Later, feeling horribly guilty for exercising my wrath on my sweet little child, I humbly ask for her forgiveness.
Darling, I am so sorry for screaming at you a few minutes ago. I know it was an accident. Accidents happen and you are just 3 years old. I shouldn’t have yelled at you like I did. I am very, very sorry. I say.
She looks at me, gives me a big wide grin and says, It’s O.K, Mama. Don’t feel bad. You can scream at me but once in a while only…all right? Ah, did I ever tell you how much I adore my little girl?

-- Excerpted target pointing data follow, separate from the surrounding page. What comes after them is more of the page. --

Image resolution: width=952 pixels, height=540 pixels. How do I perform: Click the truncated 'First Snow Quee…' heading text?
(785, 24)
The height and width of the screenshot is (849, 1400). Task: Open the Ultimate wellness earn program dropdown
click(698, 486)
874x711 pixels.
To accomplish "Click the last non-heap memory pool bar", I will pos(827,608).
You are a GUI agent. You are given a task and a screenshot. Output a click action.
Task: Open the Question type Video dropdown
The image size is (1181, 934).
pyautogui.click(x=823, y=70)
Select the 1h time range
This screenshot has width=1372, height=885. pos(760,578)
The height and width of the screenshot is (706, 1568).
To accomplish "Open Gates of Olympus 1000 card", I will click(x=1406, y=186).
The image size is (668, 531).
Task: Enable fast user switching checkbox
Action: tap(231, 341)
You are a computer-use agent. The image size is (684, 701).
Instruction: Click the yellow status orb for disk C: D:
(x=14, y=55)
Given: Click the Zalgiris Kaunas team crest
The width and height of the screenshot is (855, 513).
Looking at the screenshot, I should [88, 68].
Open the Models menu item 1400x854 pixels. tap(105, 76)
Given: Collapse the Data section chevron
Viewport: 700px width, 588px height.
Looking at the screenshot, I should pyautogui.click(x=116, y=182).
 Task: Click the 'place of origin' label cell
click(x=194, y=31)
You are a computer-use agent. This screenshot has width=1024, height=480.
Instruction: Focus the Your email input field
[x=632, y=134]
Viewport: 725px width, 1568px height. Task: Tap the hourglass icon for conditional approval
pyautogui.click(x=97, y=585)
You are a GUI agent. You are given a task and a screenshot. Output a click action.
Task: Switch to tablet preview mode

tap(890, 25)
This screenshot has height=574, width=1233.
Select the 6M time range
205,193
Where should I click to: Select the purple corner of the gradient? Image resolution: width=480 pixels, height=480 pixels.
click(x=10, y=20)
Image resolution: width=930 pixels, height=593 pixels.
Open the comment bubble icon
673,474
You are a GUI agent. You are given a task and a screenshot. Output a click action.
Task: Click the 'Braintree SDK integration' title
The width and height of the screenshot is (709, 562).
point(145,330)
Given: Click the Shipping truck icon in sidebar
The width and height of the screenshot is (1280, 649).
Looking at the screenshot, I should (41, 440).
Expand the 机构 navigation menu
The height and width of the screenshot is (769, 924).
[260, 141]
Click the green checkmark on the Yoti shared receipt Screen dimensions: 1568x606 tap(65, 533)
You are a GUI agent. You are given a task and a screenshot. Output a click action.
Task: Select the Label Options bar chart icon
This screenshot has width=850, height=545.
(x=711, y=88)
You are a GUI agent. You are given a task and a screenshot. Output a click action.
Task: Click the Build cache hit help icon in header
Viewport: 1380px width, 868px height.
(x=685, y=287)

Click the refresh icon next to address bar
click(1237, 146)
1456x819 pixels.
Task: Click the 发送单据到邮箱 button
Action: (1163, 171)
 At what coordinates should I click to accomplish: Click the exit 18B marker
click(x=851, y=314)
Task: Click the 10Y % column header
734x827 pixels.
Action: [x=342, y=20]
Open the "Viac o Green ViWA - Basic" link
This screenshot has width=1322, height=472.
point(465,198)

Her comment obviously implies that I scream more than I should at my kids. And I do, I have to be honest. I love them as well as admonish them with equal intensity and depth. I am very passionate that way. But after this conversation, I am beginning to have dreadful visions of ending up with a ‘screamer’ reputation. No matter how many good deeds you do in your lifetime, it’s always the bad ones that people tend to remember. Such is life after all. Therefore if I don’t amend my ways, I am likely to be labeled as a high strung, inconsiderate and insane mom. ‘My mama used to holler all the time’ or ‘mama was a yeller’ is what I hear my kids saying about me in a few years!
I better get my act together before the damage is done and is irreparable. Jeez, I have so much to work on. As I go through this reflective moment, I remember the phrase my father used with me when I was a kid, you have a lot of growing up to do, my dear girl. Evidently, it applies to me even now as much as it did then.